WHAT I DO
Because interactions between food and body cannot be isolated from material and discursive environments, my work exploring these interactions connects to issues of class, race, and gender; the environment; globalization; science, policy, and politics; food traditions and cultures; and more.
Sometimes I study food and health through lenses from the biological sciences, the social sciences, and humanities, as I seek to understand how the ways we think about how we eat and the ways we eat are inextricably bound to our embodied experiences.

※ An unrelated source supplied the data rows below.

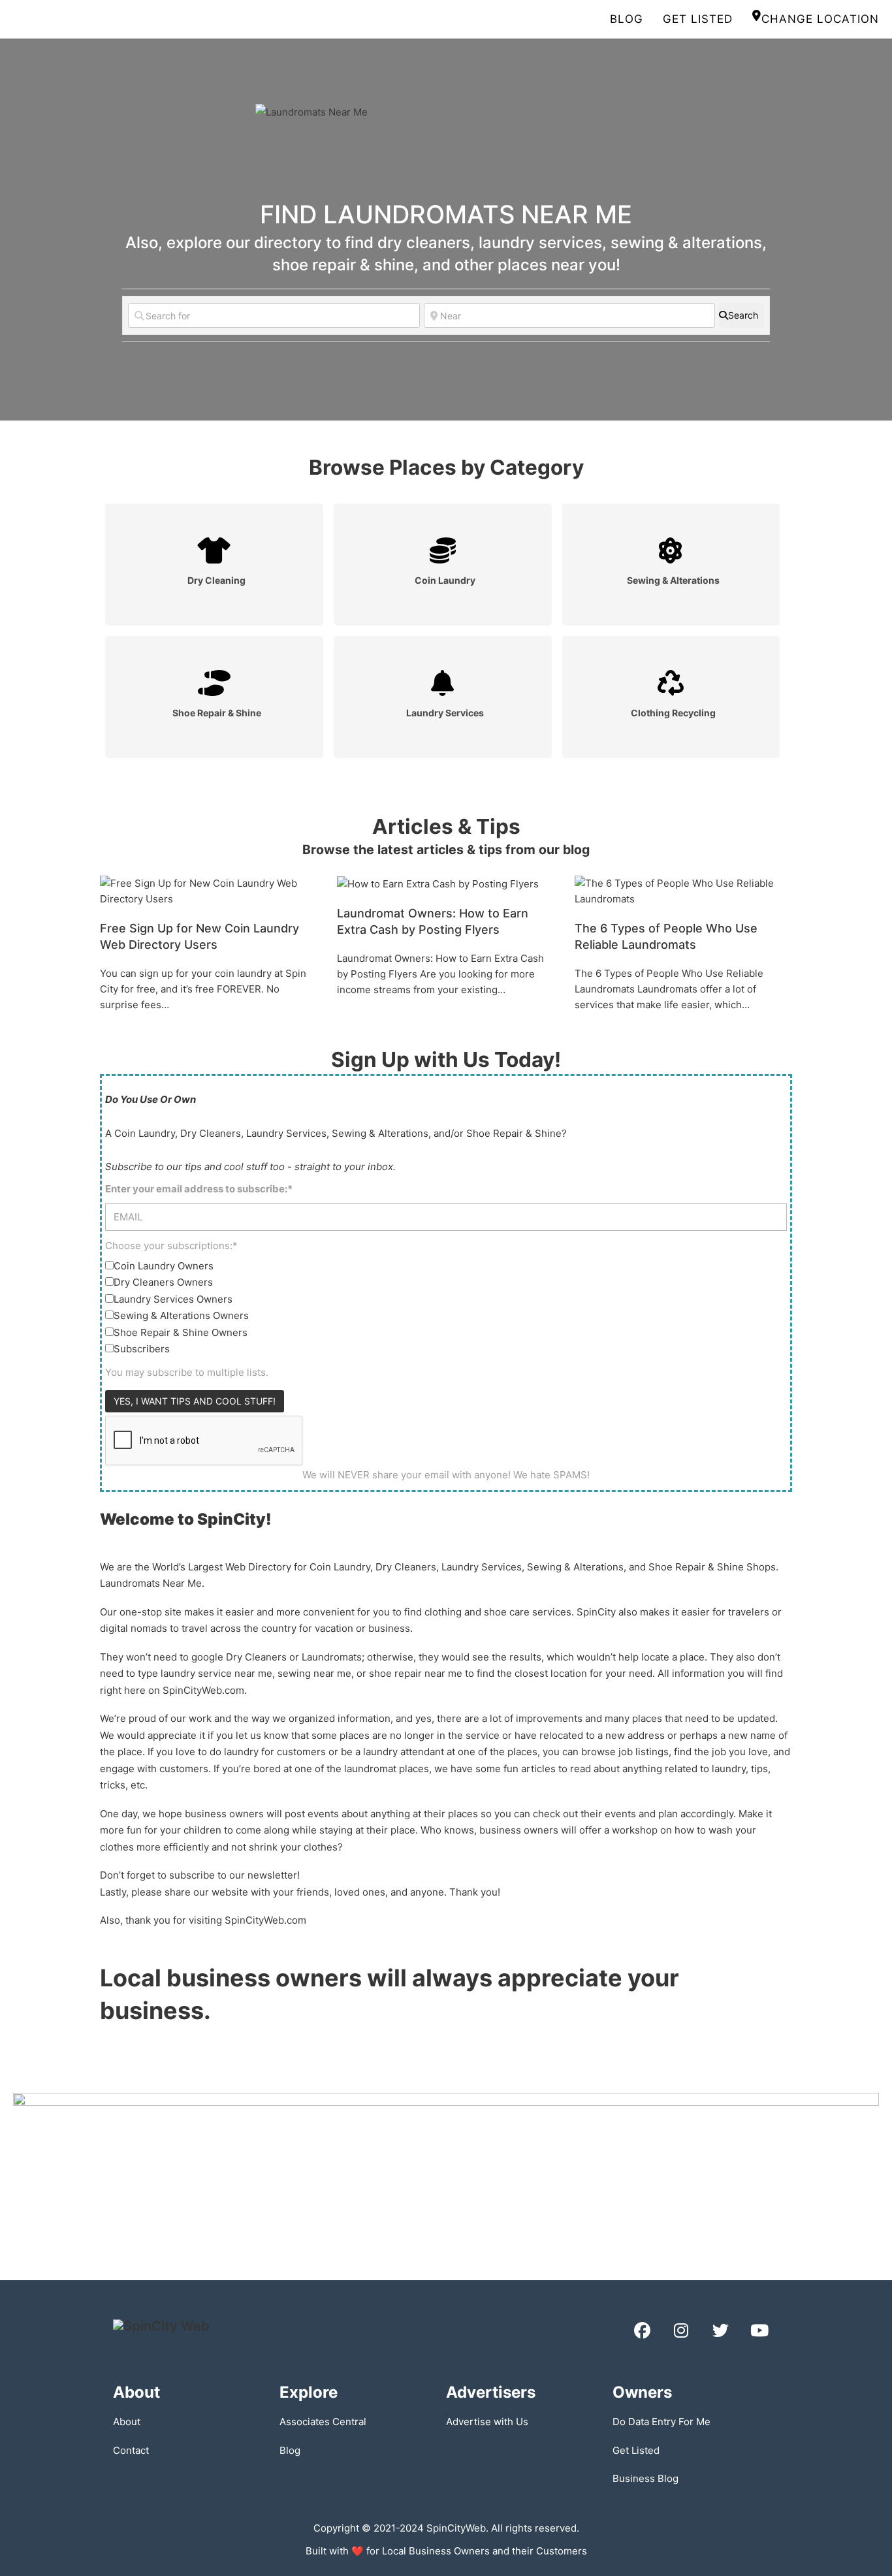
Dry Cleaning (216, 580)
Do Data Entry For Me (661, 2421)
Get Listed (698, 18)
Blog (626, 18)
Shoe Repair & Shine (216, 712)
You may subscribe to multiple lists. (186, 1372)
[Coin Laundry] (443, 550)
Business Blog (645, 2478)
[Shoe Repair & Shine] (214, 683)
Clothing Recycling (673, 712)
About (126, 2421)
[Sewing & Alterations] (671, 550)
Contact (131, 2450)
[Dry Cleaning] (214, 550)
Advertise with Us (487, 2421)
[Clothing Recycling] (671, 683)
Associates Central (322, 2421)
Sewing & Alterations (673, 580)
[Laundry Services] (443, 683)
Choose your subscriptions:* (171, 1245)
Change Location (820, 18)
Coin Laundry (445, 580)
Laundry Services (445, 712)
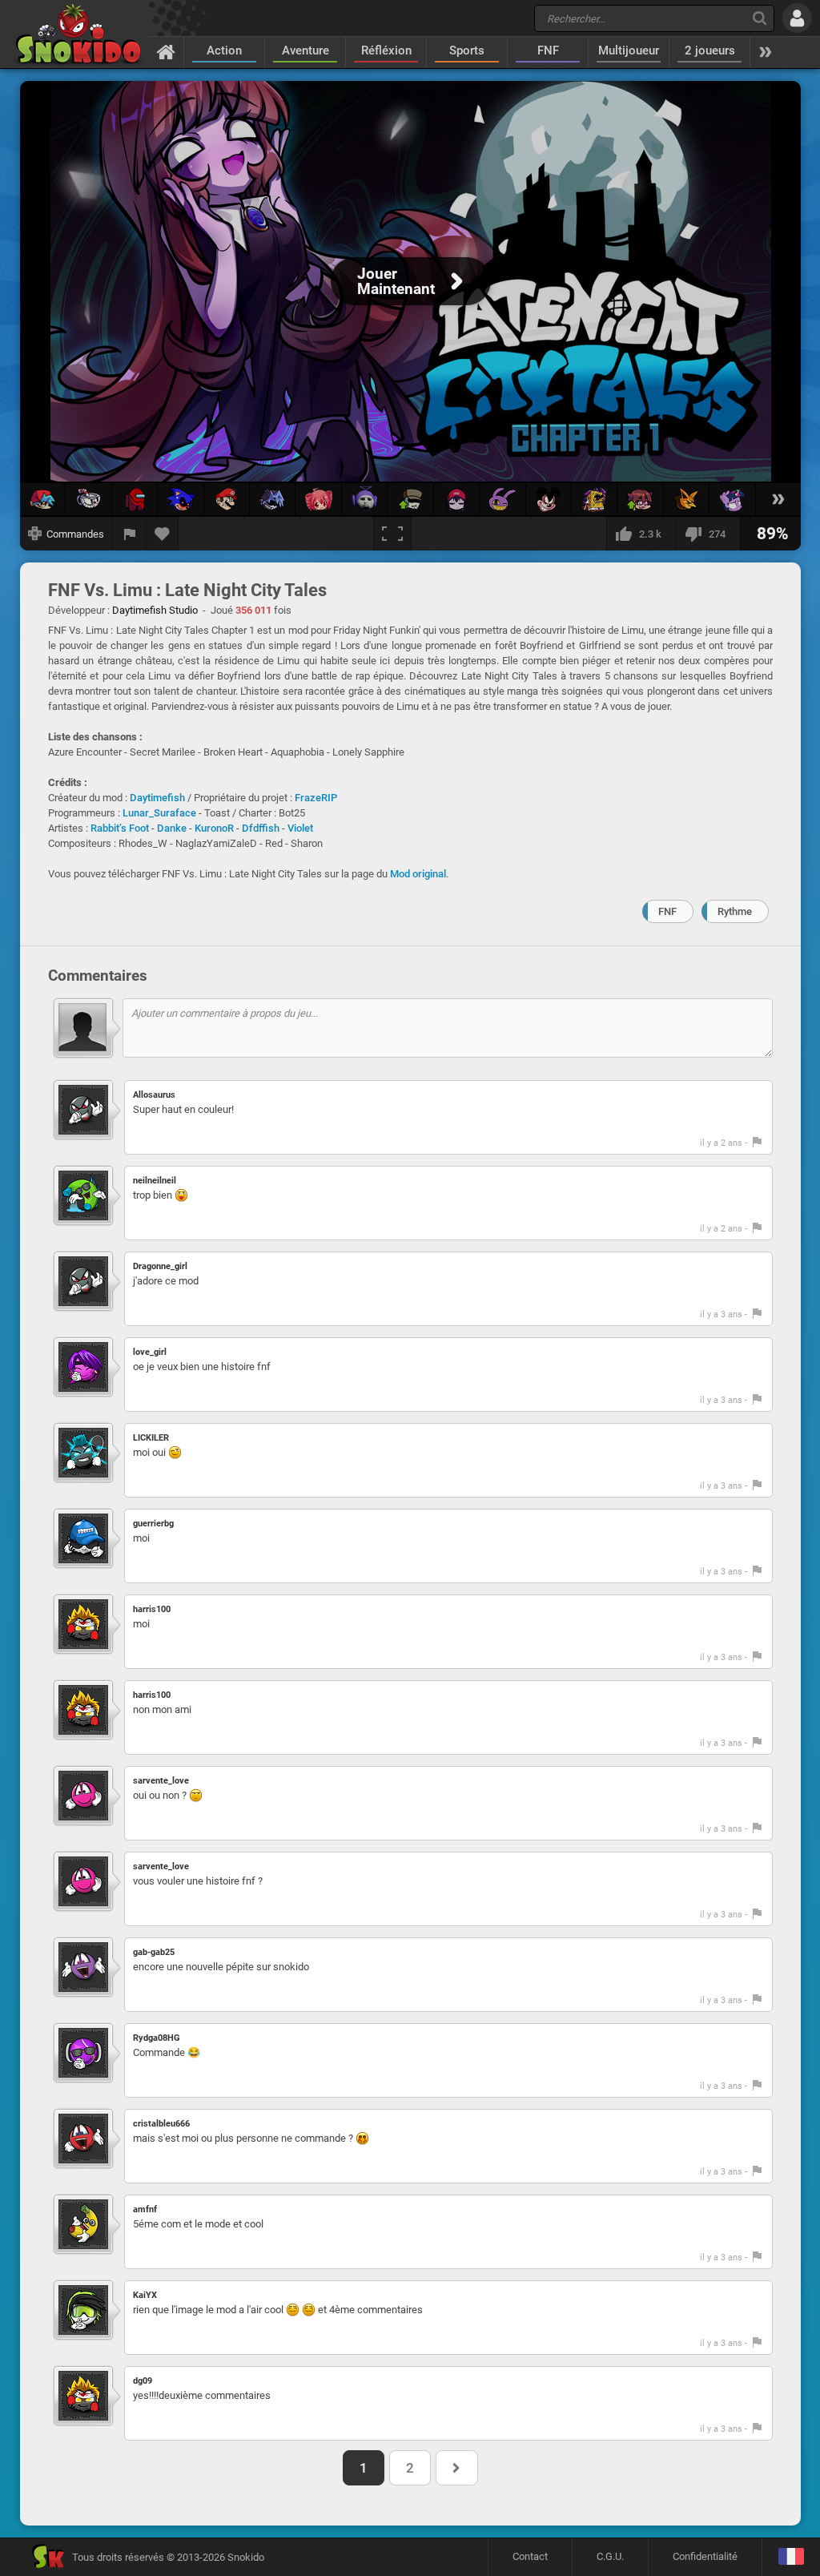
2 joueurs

Sometimes it is the other way around, and I study knowledge production practices, processes of legitimization and authorization, science-policy interactions, and media technologies using examples from nutrition science, dietary orientations and the communities that form around them, and historical and archival deep-dives into public health food and nutrition policy.
In both cases, I find the intersections between food, health, science, and policy to be rich territory for pursing a question that I think matters to all us: How (and why) do we know what we think we know about food and health?
My academic work can be categorized, when necessary, by the following areas of research:
Critical health studies
Rhetorical and cultural studies of science, health, and medicine
Science and technology studies
Feminist science studies and new materialisms
The science-policy-publics interface
Science-based policy controversy
Food politics and policy
Food justice, advocacy, and reform movements
My ambition is to use this eclectic collection of interests and theoretical frameworks to pursue an engaged scholarly agenda centered around developing more inclusive, critical, and reflexive models for producing and deploying food-health knowledges, maybe starting with these questions:
How do science, policy, and publics interact? While there is a considerable amount of scholarship focused on how science affects policy, there is much less attention paid to how policy might affect science and what implications this has for individuals on the receiving end of policy-based programs and practices. Are there ways to build science-based policy--from clinical guidelines to federal public health programs--that reflect the tentative and refutable nature of science?
How might humanities and social science scholars help public health professionals, policymakers, and healthcare providers re-think “the imperative of health”? Is there a way to wriggle out of the current market-oriented framework of individual responsibility and move towards structural changes that protect our most vulnerable citizens (a primary goal of public health), without discounting agency and reducing those individuals to essentialized characteristics? Importantly, how do knowledge claims from science fit into this picture?